■ **Alıştırma yönergesi**
Duruş üzerine yazıda "Hayatta ne yaptığımız" sözlerinden başlayıp "okuman daha iyidir." sözlerine kadar uzanan bölümün tamamını harfi harfine kopyalayın.

■ **Belge alıntısı**
>>>
Duruş

  • Hüseyin Odabaşı
  • Hüseyin Odabaşı
    22 Eyl 2024 23:14


    Hayatta ne yaptığımız önemlidir fakat, nerede durduğumuz ne yaptığımızdan daha önemlidir. Zalimlerin yanından, ortamında, safında durup Kur'an-ı Kerim okumaktansa, mazlumlar veya salih insanlarla beraber olup roman okuman daha iyidir.

    Kuran sayfalarının mızraklar eşliğinde havaya kaldıran şaşkınların safında olmaktan ise Hz. Ali’nin ordusunun içinde yatıp uzanmak daha iyidir.

    Yanlış bir hedefe doğru ilerleyen transatlantikle seyahat yapmaktansa sahil-i selamete doğru yol alan bir gemide minder olmak daha hayırlıdır. Şeyhi Abdulhakim Arvasi Hazretlerine; “Ben de kurtulur muyum Üstadım” sorusuna “Sahil-i selamete doğru yol almakta olan bir gemide olmaya bak Necip” der. Uçurumdan baş aşağı felakete giden bir geminin içinde mücevherat yığını olmaktansa sahil-i selamete doğru giden bir geminin içinde paspas olmak daha iyidir. Biri kurtulur diğeri paramparça olur.

    Duruşun hakkını da elbette ki vermek gerekir. Fakat duruşun hakkını vermek duruşumuzu ayarlamaktan sonra gelir.  “Allah’ım senin davanın hakkını veremesek de alnımız senden başkasına secde etmedi” diyebiliyorsak doğru yerde duruyoruz demektir.

    Duruş pireyi deve; deveyi de pire yapar. Zülüm üreten bir mekanizma içinde dağlar cesametindeki sevaplarımız erir de erir. Pire olarak gördüğümüz yanlışlar ise dağlar gibi büyür de büyür. İnsan sadece kendi sevap ve günahlarıyla servet ve sıklet sahibi olmaz. “Essebebu kel fail” sırrı ile kimlerle beraber olduğumuza göre bu durum ya bizi abat ya da sonumuzu berbat eder. Senin okuduğun Kuran, zalimlerin işini kolaylaştırıyor ve mazlumların sesini kesiyorsa sus daha iyi, okuma daha iyi.

    Duruşunu ayarlayamayanların okuduğu Kuran gırtlakların aşağıya inmez. Vela yeziduzzalimine illa hasara- Biz Kur’an’dan öyle bir şey indiriyoruz ki, o müminler için bir şifa, bir rahmettir; zalimlerin ise sadece ziyanını arttırır.” (Bakara, 82) Bundan dolayıdır ki en çok namaz kılan ve en çok Kuran okuyan Haricilerle Hz. Ali Efendimiz savaş etmek zorunda kaldı.
<<<
[Veri öğeleri]
>>>
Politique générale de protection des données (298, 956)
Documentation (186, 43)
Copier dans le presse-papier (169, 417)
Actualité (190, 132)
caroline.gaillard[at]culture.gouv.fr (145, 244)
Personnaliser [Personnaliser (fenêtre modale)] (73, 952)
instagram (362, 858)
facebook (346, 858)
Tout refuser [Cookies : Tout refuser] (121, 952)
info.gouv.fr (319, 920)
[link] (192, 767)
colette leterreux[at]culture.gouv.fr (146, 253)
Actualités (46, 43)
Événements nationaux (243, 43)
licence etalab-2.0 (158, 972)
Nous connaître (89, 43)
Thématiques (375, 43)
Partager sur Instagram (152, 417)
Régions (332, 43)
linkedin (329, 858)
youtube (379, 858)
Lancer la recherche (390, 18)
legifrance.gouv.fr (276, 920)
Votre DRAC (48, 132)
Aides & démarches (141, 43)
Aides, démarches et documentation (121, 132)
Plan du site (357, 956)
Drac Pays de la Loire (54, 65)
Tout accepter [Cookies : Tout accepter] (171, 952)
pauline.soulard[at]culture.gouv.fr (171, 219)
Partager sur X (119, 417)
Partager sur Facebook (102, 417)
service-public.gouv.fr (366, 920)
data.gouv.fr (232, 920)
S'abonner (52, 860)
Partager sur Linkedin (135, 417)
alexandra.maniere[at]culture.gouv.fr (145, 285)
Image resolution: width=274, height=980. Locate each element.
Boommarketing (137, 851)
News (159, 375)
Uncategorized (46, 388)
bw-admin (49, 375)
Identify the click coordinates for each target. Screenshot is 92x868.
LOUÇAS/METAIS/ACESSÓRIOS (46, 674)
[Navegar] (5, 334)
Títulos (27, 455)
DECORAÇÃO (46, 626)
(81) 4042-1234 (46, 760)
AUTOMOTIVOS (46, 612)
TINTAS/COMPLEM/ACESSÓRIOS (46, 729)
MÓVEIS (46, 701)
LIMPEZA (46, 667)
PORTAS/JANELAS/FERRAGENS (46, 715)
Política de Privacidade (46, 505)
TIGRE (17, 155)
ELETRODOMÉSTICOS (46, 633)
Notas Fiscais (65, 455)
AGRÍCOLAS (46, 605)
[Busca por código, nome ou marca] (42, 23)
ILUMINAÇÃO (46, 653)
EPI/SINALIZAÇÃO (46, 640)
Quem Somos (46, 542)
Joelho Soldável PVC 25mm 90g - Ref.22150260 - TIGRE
<<<
>>>
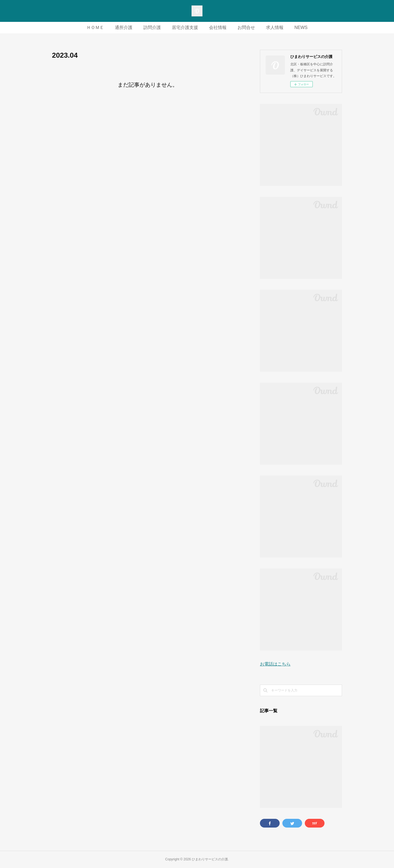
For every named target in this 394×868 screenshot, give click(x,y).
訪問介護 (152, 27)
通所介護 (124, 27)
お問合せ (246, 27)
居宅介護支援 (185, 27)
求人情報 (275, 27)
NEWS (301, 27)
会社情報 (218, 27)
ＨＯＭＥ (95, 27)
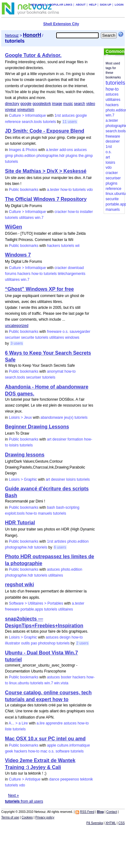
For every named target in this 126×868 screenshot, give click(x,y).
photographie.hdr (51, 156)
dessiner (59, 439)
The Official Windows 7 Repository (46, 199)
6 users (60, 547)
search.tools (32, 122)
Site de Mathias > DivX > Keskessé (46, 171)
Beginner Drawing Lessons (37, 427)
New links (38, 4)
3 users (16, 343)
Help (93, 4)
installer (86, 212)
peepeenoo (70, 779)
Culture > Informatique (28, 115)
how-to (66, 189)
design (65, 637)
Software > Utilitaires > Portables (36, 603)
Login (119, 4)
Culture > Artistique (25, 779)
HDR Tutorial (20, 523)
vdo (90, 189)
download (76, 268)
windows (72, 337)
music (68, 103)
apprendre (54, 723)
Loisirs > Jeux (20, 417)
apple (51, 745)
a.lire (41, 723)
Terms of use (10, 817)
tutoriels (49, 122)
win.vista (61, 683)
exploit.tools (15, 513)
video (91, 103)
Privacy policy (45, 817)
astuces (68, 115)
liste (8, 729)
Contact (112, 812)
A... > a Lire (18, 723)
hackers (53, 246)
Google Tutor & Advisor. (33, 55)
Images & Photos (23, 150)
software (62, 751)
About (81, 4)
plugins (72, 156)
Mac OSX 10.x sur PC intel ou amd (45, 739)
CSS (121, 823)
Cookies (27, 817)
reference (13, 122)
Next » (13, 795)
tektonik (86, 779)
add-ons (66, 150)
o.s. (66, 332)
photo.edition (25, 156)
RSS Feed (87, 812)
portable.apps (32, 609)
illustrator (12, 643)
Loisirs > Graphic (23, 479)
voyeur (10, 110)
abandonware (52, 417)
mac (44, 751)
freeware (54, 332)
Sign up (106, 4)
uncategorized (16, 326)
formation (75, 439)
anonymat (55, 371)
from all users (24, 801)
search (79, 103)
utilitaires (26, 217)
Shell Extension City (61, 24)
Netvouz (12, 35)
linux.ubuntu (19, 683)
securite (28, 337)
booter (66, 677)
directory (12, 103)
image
<<<
>>>
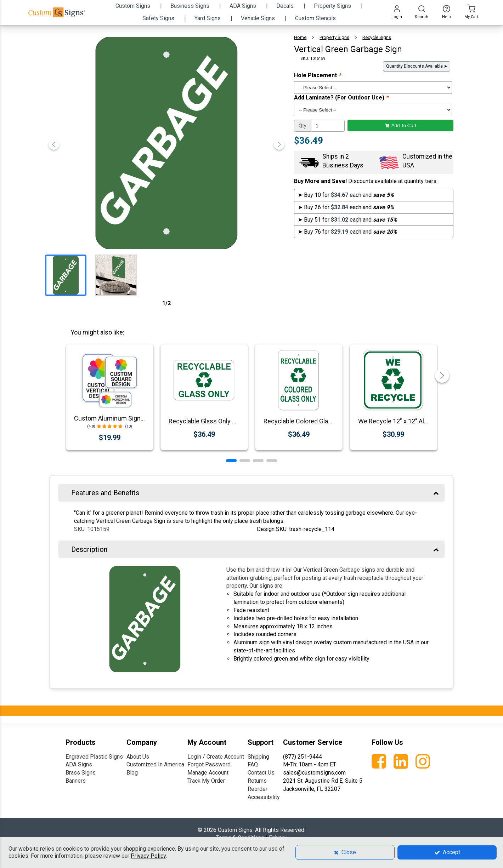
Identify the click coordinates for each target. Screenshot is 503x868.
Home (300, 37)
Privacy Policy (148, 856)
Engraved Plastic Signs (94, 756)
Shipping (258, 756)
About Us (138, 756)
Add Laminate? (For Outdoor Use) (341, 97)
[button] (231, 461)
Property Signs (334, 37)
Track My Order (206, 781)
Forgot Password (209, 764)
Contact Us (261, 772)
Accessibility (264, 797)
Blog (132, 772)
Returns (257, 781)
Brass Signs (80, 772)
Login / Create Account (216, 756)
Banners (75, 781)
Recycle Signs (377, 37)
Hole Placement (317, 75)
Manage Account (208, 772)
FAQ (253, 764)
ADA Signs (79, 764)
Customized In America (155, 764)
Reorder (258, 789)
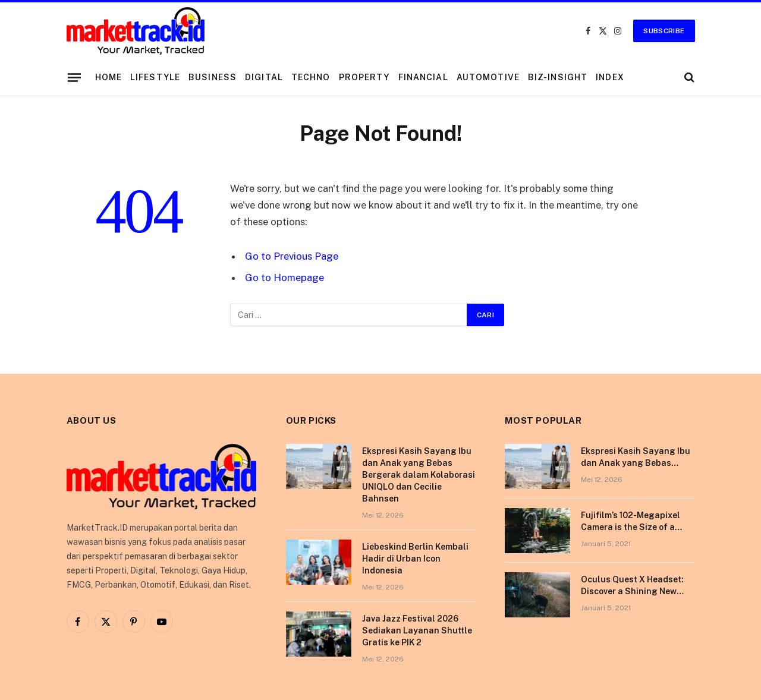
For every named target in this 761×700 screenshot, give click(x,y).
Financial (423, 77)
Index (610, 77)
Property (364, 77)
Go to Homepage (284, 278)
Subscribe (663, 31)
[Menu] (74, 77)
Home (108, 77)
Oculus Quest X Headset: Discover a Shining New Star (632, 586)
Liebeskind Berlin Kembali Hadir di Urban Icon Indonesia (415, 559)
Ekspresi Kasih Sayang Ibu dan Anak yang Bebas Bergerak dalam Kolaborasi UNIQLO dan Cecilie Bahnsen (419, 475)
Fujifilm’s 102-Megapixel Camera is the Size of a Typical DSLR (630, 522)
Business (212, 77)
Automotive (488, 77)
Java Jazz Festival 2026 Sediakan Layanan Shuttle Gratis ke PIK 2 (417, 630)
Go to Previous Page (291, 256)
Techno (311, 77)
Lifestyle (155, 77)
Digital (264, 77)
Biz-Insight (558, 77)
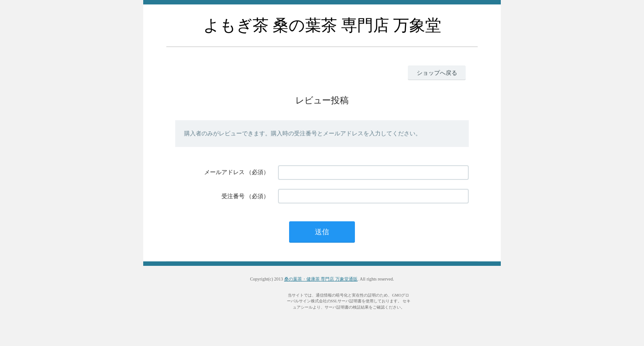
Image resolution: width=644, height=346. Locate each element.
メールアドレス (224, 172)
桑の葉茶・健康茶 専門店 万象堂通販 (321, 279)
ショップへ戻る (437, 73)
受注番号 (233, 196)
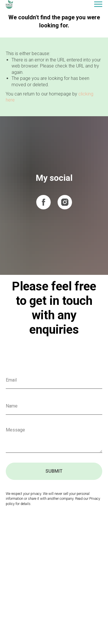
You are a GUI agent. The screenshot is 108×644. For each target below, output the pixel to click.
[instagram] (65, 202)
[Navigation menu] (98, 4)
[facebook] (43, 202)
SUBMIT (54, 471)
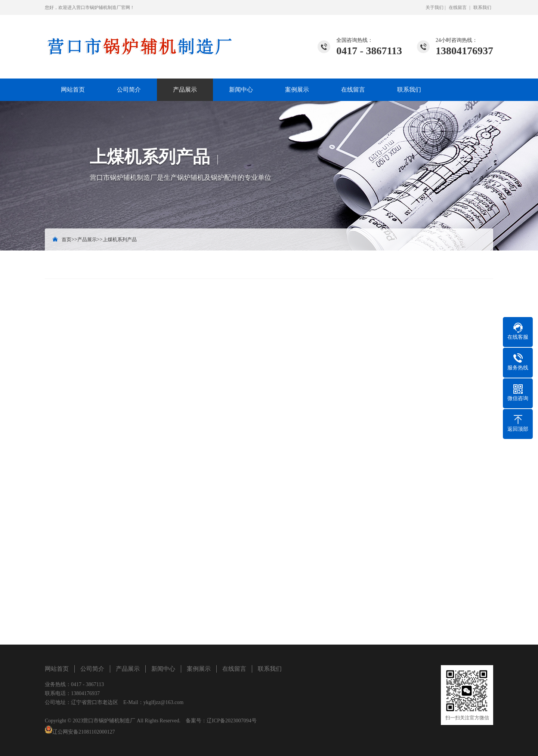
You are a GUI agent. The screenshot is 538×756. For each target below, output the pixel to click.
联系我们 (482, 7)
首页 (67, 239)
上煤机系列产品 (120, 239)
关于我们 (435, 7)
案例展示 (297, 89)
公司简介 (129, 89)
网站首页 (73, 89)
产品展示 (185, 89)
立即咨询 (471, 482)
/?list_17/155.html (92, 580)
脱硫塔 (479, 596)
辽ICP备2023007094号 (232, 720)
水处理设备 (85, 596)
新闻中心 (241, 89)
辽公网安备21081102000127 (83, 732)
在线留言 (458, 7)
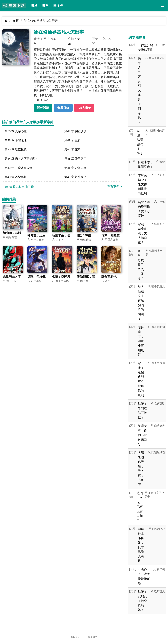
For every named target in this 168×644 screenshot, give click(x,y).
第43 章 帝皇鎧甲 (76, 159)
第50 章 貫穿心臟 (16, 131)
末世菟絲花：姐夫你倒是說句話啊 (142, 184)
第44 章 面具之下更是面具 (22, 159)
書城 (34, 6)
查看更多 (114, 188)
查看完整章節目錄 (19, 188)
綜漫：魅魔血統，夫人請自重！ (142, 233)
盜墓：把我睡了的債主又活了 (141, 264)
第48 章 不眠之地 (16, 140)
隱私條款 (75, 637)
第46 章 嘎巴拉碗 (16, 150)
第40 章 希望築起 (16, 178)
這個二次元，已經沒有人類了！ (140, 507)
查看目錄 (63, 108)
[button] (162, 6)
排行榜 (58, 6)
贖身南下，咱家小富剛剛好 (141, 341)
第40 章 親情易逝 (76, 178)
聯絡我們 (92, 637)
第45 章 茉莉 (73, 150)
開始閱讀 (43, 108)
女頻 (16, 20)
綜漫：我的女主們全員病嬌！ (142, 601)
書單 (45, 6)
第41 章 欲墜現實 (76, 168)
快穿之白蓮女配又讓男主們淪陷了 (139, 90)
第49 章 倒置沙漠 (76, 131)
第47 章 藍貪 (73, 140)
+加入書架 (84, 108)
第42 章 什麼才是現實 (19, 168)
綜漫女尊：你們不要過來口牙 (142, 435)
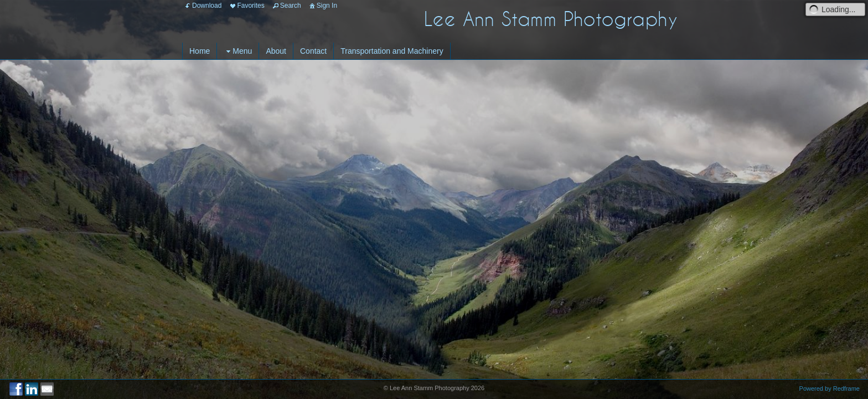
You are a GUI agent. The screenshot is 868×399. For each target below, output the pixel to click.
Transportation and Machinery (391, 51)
<<<
■ **Cevap**
Hayatta ne yaptığımız önemlidir fakat, nerede durduğumuz ne yaptığımızdan daha önemlidir. Zalimlerin yanından, ortamında, safında durup Kur'an-ı Kerim okumaktansa, mazlumlar veya salih insanlarla beraber olup roman okuman daha iyidir.